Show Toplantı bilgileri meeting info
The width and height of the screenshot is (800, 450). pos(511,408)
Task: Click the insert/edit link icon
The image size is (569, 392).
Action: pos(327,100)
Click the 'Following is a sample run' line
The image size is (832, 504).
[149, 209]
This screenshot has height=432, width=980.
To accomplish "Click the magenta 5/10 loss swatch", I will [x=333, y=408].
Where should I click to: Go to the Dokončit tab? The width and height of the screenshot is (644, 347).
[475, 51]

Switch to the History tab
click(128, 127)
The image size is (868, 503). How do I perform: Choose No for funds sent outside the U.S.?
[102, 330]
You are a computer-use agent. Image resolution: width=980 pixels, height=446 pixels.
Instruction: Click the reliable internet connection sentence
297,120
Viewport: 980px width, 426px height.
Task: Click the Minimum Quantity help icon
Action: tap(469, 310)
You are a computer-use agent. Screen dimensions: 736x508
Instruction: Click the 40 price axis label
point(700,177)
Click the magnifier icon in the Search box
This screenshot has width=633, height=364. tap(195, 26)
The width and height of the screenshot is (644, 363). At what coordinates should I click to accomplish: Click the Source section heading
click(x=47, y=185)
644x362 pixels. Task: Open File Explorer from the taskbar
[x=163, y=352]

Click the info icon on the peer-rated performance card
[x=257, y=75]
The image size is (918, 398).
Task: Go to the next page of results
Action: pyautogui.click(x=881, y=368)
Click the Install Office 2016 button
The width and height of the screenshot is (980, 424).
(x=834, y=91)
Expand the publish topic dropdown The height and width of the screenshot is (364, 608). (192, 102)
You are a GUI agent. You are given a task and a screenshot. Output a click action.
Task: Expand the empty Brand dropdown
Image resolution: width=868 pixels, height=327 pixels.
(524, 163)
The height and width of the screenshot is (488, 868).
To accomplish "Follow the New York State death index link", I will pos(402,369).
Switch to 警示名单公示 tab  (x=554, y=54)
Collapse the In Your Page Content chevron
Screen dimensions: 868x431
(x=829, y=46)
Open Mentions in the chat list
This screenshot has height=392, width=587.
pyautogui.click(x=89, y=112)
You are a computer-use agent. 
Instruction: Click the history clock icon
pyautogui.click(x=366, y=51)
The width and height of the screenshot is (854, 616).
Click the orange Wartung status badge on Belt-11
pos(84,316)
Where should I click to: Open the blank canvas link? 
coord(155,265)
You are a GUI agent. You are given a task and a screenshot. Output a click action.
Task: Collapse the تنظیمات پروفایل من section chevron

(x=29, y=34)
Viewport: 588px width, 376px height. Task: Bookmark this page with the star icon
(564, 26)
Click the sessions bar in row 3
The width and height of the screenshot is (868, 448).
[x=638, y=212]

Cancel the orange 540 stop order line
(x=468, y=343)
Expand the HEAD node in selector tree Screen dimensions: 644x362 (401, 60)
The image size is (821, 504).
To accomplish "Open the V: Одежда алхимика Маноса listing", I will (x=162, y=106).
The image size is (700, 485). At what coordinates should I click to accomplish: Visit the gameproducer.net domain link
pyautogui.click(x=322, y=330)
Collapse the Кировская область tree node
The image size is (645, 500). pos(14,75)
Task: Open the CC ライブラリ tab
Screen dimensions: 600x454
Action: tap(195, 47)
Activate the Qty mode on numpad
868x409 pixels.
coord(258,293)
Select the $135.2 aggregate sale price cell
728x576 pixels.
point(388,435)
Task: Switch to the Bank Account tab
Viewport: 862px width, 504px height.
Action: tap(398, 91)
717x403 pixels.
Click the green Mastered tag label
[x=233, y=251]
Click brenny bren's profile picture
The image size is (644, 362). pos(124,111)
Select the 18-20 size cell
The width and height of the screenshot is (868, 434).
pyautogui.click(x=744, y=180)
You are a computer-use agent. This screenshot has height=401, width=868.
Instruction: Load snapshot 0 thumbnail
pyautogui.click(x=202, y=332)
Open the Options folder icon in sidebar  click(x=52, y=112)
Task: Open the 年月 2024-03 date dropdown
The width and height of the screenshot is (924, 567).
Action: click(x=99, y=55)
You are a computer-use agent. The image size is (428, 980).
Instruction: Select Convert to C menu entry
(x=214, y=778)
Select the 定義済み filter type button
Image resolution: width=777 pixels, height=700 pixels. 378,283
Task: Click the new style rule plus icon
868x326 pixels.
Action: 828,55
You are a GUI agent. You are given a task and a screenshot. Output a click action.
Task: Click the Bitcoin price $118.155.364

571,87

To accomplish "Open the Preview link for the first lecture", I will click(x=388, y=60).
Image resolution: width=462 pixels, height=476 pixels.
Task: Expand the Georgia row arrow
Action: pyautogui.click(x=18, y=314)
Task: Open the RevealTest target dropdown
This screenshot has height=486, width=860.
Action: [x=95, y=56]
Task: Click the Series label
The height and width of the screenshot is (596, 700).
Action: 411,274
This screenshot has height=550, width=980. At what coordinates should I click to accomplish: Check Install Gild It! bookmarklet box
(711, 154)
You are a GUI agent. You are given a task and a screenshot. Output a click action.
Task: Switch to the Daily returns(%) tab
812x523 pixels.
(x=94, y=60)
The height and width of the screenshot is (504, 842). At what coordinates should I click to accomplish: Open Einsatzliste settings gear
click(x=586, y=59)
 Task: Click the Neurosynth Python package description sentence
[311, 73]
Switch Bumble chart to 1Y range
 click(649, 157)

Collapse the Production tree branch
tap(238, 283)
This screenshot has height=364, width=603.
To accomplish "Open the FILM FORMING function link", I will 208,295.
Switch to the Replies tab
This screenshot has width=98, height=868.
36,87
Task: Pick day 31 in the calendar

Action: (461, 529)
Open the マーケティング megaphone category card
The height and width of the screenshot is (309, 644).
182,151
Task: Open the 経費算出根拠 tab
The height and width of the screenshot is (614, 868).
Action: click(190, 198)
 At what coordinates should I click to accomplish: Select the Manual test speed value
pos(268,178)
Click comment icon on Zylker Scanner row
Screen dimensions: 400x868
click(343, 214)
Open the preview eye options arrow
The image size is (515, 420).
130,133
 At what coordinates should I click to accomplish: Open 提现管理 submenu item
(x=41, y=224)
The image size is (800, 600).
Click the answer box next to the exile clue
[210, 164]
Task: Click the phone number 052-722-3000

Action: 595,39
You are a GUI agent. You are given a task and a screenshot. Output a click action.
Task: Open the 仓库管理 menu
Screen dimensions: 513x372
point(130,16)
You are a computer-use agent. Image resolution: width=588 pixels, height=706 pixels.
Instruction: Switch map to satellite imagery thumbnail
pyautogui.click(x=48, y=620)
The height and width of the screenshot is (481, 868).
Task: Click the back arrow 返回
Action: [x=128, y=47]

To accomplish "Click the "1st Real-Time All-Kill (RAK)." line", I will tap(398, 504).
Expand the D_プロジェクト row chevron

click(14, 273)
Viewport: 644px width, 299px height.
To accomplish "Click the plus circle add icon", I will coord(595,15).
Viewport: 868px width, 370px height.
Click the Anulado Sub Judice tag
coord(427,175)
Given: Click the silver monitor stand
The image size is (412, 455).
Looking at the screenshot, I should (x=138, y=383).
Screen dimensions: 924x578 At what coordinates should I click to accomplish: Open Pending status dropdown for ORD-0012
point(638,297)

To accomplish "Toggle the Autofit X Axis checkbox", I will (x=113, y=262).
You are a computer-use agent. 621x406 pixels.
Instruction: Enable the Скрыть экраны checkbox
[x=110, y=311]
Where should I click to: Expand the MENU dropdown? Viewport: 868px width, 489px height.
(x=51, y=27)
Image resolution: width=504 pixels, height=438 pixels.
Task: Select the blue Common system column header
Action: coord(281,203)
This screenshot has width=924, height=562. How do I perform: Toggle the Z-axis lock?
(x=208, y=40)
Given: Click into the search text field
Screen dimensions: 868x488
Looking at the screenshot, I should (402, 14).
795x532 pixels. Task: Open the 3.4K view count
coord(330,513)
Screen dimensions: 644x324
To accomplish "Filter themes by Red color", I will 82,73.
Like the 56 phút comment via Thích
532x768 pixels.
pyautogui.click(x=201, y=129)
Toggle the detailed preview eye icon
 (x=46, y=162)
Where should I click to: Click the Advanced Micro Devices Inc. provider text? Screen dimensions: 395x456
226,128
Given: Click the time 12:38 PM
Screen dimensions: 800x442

──────────

## Directions for this task
Take exactly the lines from the one containing "The width and height of the screenshot is (854, 616)." through the one containing "Task: Open the CC ライブラリ tab" in the data above, and output them with nothing added.

## Task result
The width and height of the screenshot is (854, 616).
Click the orange Wartung status badge on Belt-11
pos(84,316)
Where should I click to: Open the blank canvas link? 
coord(155,265)
You are a GUI agent. You are given a task and a screenshot. Output a click action.
Task: Collapse the تنظیمات پروفایل من section chevron

(x=29, y=34)
Viewport: 588px width, 376px height. Task: Bookmark this page with the star icon
(564, 26)
Click the sessions bar in row 3
The width and height of the screenshot is (868, 448).
[x=638, y=212]

Cancel the orange 540 stop order line
(x=468, y=343)
Expand the HEAD node in selector tree Screen dimensions: 644x362 (401, 60)
The image size is (821, 504).
To accomplish "Open the V: Одежда алхимика Маноса listing", I will (x=162, y=106).
The image size is (700, 485). At what coordinates should I click to accomplish: Visit the gameproducer.net domain link
pyautogui.click(x=322, y=330)
Collapse the Кировская область tree node
The image size is (645, 500). pos(14,75)
Task: Open the CC ライブラリ tab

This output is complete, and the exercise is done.